Oliver Daniels comments on Eight Strategies for Tackling the Hard Part of the Alignment Problem

Oliver Daniels 13 Jul 2023 16:19 UTC
1 point
0
Curious on your thoughts on synergies between mechanistic interpretability and formal verification. One of the main problems in formal verification seems to be specification—how to define the safety properties in terms of input output bounds. But if we use the abstractions/features learned by networks discovered by mech-interp (rather than raw input and output space) specification may be more tractable.
- scasper 13 Jul 2023 17:03 UTC
  1 point
  0
  Parent
  I don’t work on this, so grain of salt.
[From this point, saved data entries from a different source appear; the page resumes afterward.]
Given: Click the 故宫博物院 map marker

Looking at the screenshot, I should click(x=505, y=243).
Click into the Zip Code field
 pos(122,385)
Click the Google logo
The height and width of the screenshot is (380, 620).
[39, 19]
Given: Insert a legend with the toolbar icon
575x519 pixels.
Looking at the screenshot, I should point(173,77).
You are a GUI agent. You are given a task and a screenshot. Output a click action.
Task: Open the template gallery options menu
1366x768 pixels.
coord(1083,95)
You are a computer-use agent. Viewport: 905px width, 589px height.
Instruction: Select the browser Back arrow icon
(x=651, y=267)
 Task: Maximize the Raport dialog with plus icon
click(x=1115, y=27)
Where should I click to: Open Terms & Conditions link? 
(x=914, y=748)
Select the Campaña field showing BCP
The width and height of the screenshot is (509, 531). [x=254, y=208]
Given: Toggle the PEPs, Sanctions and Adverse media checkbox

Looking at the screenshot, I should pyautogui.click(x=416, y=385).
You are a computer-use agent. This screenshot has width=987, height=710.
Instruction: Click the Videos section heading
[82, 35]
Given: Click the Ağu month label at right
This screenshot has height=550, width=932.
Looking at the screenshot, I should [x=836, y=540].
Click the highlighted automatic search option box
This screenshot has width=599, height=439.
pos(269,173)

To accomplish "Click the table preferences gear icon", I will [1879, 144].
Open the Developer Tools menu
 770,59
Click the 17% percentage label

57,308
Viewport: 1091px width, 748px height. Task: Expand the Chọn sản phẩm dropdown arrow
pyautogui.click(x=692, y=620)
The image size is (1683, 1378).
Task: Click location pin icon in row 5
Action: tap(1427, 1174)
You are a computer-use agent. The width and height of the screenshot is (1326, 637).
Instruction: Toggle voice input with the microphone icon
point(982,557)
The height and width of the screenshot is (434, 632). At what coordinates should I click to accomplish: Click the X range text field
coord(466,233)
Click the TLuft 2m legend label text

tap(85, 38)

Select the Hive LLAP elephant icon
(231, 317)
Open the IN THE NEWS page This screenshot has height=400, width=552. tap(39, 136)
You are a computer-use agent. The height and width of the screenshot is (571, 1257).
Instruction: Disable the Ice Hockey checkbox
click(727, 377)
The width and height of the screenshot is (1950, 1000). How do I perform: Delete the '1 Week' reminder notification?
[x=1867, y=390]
  But wouldn’t this take the formal out of formal verification? If so, I am inclined to think about this as a form of ambitious mechanistic interpretability.
  - Oliver Daniels 13 Jul 2023 18:04 UTC
    3 points
    2
    Parent
    I was thinking something like formal conditional on mechanistic interpretation of neuron/feature/subnetwork. Which yeah, isn’t formal in strongest sense, but could give you some guarantees that don’t require full mechanistic understanding of how a model does a bad thing. Proving {feature B=b | feature A=a} requires mech-interp to semantically map the feature B and feature A, but remains agnostic about the mechanism that guarantees {feature B=b | feature A=a}. (Though admittedly I’m struggling to come up with more concrete examples)